ピアノに必要な“お部屋の湿度調整のため”には、「コンプレッサー式」がおすすめです。
使用するのが梅雨から夏にかけての湿度が高い時期であるということと、なるべく湿度を一定に保つためにも長時間使用しますので、消費電力が小さいのもメリットです。

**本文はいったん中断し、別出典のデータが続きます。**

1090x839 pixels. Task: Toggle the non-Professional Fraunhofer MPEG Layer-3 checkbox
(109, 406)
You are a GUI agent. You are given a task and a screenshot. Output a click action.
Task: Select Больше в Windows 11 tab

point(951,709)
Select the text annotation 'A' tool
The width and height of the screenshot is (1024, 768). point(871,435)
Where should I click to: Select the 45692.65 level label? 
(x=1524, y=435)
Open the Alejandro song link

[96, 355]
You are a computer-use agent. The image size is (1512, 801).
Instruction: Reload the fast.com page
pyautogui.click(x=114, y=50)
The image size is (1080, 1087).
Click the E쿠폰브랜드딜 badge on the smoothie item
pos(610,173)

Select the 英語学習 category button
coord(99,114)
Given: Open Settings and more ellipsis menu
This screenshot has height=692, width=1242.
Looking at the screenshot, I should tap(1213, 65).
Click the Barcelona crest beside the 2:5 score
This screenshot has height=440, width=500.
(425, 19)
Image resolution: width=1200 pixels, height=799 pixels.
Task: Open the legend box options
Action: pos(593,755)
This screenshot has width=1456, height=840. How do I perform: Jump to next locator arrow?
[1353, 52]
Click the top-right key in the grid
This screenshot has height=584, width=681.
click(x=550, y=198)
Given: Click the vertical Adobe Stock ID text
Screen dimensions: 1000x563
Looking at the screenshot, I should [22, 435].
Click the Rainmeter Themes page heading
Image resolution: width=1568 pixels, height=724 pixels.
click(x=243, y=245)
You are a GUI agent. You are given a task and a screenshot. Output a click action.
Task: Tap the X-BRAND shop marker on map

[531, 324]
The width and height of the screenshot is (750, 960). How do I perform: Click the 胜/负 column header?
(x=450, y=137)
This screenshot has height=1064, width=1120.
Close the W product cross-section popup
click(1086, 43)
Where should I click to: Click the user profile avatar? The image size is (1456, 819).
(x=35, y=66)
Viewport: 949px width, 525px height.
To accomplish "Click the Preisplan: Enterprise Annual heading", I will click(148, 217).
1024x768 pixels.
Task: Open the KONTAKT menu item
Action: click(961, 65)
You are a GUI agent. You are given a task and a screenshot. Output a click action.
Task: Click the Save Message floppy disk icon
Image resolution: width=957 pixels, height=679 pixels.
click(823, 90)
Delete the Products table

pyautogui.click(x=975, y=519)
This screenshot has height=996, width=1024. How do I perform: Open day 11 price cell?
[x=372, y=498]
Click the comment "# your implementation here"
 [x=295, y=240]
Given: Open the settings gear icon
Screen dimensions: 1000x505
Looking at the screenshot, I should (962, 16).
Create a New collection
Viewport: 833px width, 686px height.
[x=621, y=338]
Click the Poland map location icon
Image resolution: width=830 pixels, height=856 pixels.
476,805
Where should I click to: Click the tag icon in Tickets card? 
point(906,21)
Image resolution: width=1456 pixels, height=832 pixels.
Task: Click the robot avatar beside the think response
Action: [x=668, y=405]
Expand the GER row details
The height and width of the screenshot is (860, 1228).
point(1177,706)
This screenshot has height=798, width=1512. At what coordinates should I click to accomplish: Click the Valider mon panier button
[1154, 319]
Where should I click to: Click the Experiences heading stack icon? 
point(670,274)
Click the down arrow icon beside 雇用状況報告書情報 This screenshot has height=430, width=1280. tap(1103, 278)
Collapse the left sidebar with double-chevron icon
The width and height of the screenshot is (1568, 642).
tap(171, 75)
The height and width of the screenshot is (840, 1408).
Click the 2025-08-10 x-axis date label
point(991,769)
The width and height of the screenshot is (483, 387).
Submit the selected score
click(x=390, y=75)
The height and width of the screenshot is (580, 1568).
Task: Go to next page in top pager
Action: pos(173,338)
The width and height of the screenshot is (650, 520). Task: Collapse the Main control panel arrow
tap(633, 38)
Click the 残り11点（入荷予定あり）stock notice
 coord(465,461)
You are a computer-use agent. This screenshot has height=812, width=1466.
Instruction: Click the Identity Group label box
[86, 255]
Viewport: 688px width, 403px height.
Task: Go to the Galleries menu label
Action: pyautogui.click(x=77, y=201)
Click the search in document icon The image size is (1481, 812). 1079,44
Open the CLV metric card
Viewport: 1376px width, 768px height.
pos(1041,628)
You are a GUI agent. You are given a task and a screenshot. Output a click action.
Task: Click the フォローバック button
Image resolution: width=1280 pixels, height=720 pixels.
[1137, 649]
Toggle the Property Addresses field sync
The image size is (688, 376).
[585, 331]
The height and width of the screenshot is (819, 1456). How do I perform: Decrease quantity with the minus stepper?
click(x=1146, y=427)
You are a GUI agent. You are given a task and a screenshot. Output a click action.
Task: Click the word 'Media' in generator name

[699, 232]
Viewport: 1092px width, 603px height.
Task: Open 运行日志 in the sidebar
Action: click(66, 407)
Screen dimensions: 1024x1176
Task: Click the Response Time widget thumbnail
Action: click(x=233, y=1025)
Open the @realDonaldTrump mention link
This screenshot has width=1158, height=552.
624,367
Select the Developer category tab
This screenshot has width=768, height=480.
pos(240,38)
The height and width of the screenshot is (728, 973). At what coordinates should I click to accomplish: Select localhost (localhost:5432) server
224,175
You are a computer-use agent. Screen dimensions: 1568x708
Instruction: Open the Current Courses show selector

また、デシカント式ほど室温が上がりませんので、快適な温度・湿度でピアノを弾くことができます。
特に防音室などの密閉された狭い空間でデシカント式を使うと、暑くていられないほどになることもあります。
 
 
結局どれを買えばいいのか
 
そして一番大事なことは、結局数ある中でどの機種を選べばいいのかですよね。
大事なのは「湿度の設定ができるか」です。
 
そもそも、市販されているほとんどの除湿機は“部屋の湿度を一定に保つ”ことではなく、
 
“部屋干しの衣類を乾かす” ことを目的に作られています。
 
衣類を早く乾かすためにどんどん湿度を下げますので、「湿度何%に保ちたい」という要望には応えてくれません。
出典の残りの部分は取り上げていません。